Warner hits quickfire ton, rain-hit test drawn
SYDNEY: Australia's David Warner lit up the fifth day of the weather-ravaged third test against West Indies with an 82-ball century before the dead rubber contest petered out in a draw at the Sydney Cricket Ground (SCG) on Thursday.
A draw and a 2-0 series victory for the hosts was always on the cards after all but 11 overs of day two and the entirety of days three and four were washed out.
Australia captain Steve Smith, however, said he had offered his West Indies counterpart Jason Holder a deal which would have set up the chance of a result but was turned down.
"I offered him 370 in 70 overs, which I thought was pretty generous," Smith told reporters.
"It would take some good batting to get that on a day five SCG wicket but they weren't up for the challenge unfortunately."
Holder said West Indies had made a collective decision to spurn the offer.
"We just felt at this stage of our development it wasn't the best thing for us," he told reporters.
"It was a team vote, team decision ... I just think it was the best thing for the team."
West Indies, who had resumed on 248 for seven, were dismissed for 330 to bring up lunch before Man of the Match Warner launched his assault in front of 6,000 fans attracted to the ground by free entry.
It was a typically aggressive display of batting from the local lefthander, who had notched up 122 not out to help Australia to 176 for two when the players shook hands on the draw.
The 29-year-old hit two sixes and 14 fours in his 103-ball knock, heaping more indignity onto a West Indies bowling attack which took just 12 wickets over the series.
He reached his 16th test century when he swept the ball down leg side for three runs before leaping into the air in his now traditional celebration of the milestone.
Joe Burns was the tourists' 11th victim, departing for 26 and all-rounder Mitch Marsh made 21 after being promoted up the batting order. Spinner Jomel Warrican claimed both wickets.
Peter Nevill scored seven not out in his only batting opportunity of the series, another illustration of Australia's dominance.
Australia won the first test in Hobart by an innings and 212 runs before an equally dominant 177-run victory in the second test in Melbourne but a 2-0 triumph was not enough to lift them above India into second place in the ICC test rankings.
Adam Voges was named Man of the Series after hitting 269 and 106 in his two innings, both unbeaten.

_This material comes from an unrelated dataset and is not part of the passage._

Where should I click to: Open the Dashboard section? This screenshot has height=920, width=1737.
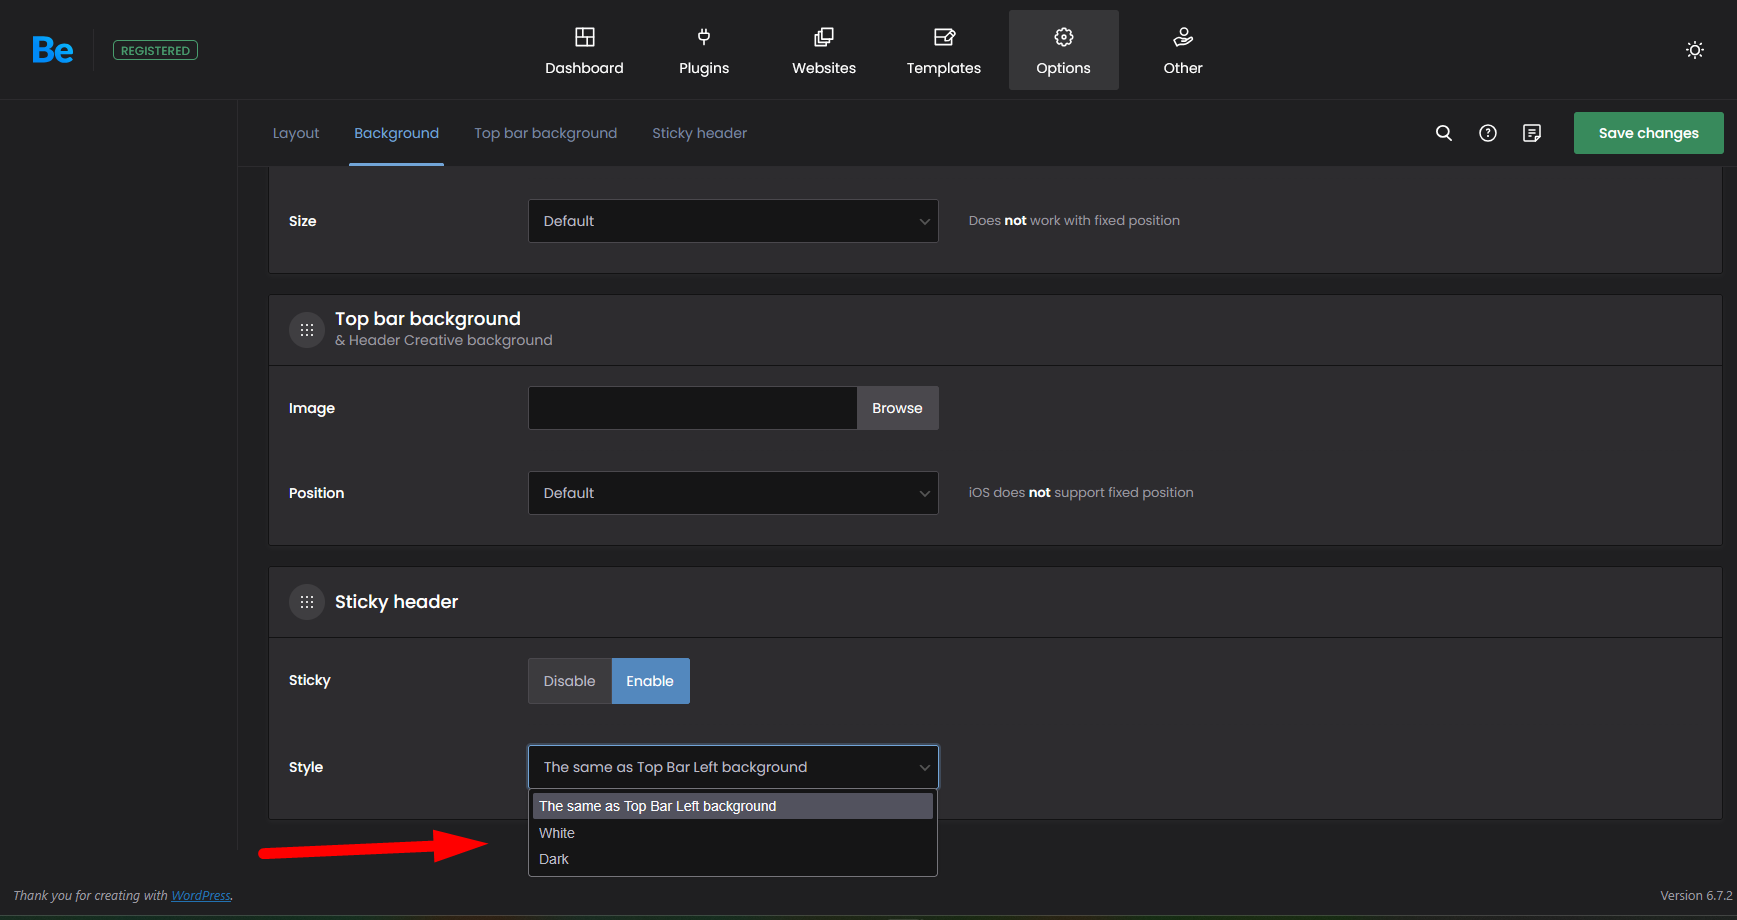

"It's been quite an impressive summer for us to win four tests out of the six and not lose any," said Smith.
"I think in total we’ve scored 15 centuries between us in six test matches and we’ve obviously taken 20 wickets on four occasions."

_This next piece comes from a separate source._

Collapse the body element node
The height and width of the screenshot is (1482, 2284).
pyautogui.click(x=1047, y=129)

For West Indies, Denesh Ramdin secured a half century for a second successive test before falling for 62 to a sharp Smith catch off the bowling of spinner Steve O'Keefe.
Australia's other spinner Nathan Lyon (3-120) dismissed Kemar Roach (15) and O'Keefe (3-63), playing his maiden test on home soil, brought an end to the innings with the wicket of Jerome Taylor (13).
Tailender Warrican, who took five of West Indies 12 wickets over the series, was left on 21 not out, the fifth time in five innings in the series he had kept his wicket intact.